Barring unforeseen circumstances or any extensions of the acceptance period of the Offer, it is currently expected that the Offer will be completed during fourth quarter 2024, following satisfaction or waiver of all conditions for the Offer.
If, as a result of the Offer or otherwise, the Offeror acquires and holds, alone and not calculated together with any other parties, Shares representing more than 90% of the total issued Shares and voting rights in the Company (excluding any Shares held by the Company in treasury), then the Offeror intends to initiate a compulsory redemption (squeeze-out) of the remaining Shares not already owned by the Offeror. Also, if, as a result of the Offer or otherwise, the Offeror holds a sufficient majority of the Shares, the Offeror intends to propose to the general meeting of the Company that an application is filed with the Oslo Stock Exchange for the delisting of the Shares from Euronext Growth Oslo.

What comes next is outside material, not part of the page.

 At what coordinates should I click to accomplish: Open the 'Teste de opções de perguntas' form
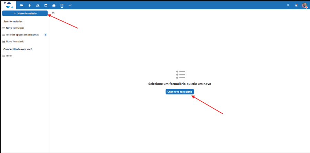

The Offer will not be made in any jurisdiction in which the making of the Offer would not be in compliance with the laws of such jurisdiction.
Transaction Agreement
As part of the Transaction Agreement, the Board has agreed to not amend, modify or withdraw its recommendation of the Offer (other than immaterial changes that do not have an impact on the Offer or the other transactions contemplated by the Transaction Agreement) except that the Board shall not be under any such obligation, if not amending, modifying or withdrawing its recommendation of the Offer, as applicable, would constitute a breach of applicable law, including the Board’s fiduciary duties, as determined in good faith by the Board, and after having consulted with outside legal counsel, provided that where the Board is seeking to amend, modify or withdraw its recommendation of the Offer on account of the existence of a competing offer, such competing offer, shall, inter alia, be an unsolicited superior competing offer which is more favourable to the Company’s shareholders than the Offer which shall not have been matched by the Offeror in accordance with the terms of the Transaction Agreement.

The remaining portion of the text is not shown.